This is how all living systems work, from the tiniest microorganism to the whole planetary ecosystem.  Feedback is how the system adjusts and adapts to change, which happens all the time.

Now, human beings live in interdependent systems with one another and with other forms of life.  And human beings, like all organisms, have needs, and our needs change.  In order for our systems to be healthy, we have to be able to express our needs so we can get them met.  And we have to respond to each other’s needs in ways that keep the system healthy.  We need to have ways to give each other feedback.  And that’s all conflict is: feedback.  It’s people expressing wants and needs that are different from one another’s.

We can handle the feedback by making adjustments to keep the system working, which would be the healthy thing to do—or we can suppress the feedback.  That’s what happens when people respond violently to other people’s needs, or fail to express their own needs.  And just like if we don’t drink the water we need, that can cause the system to collapse.

So how can we express and respond to needs in ways that bring about wholeness and beauty rather than violence and collapse?

Oh, what a question.  What a question.  This is really the central religious question.  How do we live together with all beings in love and peace, as we are called by the divine, by the Spirit of Life, to do?

Sacred texts and oral traditions of all religions give us deceptively simple advice.  Replace fear with love.  Replace hatred with compassion.  But these are not simple things.  So religious traditions teach spiritual practices that help us, over the course of a lifetime—or many lifetimes—achieve these goals.  They teach us to meditate.  Contemplate sacred texts.  Pray.  Practice mindfulness.  Make music.  Worship.   And anyone who does these things knows that they do help—but often, we still can’t seem to tell each other that we’re upset about the housework!

Perhaps this is because historically, many Eastern and Western spiritual paths involved withdrawing from family and civic life in order to practice.  The idea was that only by leaving the ordinary world with its ordinary attachments could religious seekers attain enlightenment.

[Rows showing where targets appear]

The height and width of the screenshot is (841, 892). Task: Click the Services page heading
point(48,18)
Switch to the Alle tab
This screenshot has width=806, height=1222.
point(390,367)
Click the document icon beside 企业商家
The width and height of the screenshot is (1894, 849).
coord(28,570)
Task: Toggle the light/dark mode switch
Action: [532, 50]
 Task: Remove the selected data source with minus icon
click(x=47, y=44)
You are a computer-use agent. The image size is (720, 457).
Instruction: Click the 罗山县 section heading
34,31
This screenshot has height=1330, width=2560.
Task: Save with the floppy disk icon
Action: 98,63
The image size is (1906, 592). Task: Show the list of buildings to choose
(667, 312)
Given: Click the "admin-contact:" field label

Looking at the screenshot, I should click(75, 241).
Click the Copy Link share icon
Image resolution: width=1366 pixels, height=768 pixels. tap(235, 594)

§ **Required tasks**
A) Reproduce word for word the part of the passage on conflict as feedback that opens with the words containing "This is how" and closes with "all the time.".
B) Summarize the passage on conflict as feedback in two sentences.

§ **Correct answers**
A)
This is how all living systems work, from the tiniest microorganism to the whole planetary ecosystem.  Feedback is how the system adjusts and adapts to change, which happens all the time.

B) Living systems adapt to constant change through feedback, and among human beings conflict is that feedback: people expressing differing needs, which can be met with healthy adjustment or suppressed until the system collapses. Religious traditions address how to live together in love and peace by advising people to replace fear with love and hatred with compassion, and by teaching practices such as meditation and prayer that help, though people often still struggle to voice everyday grievances.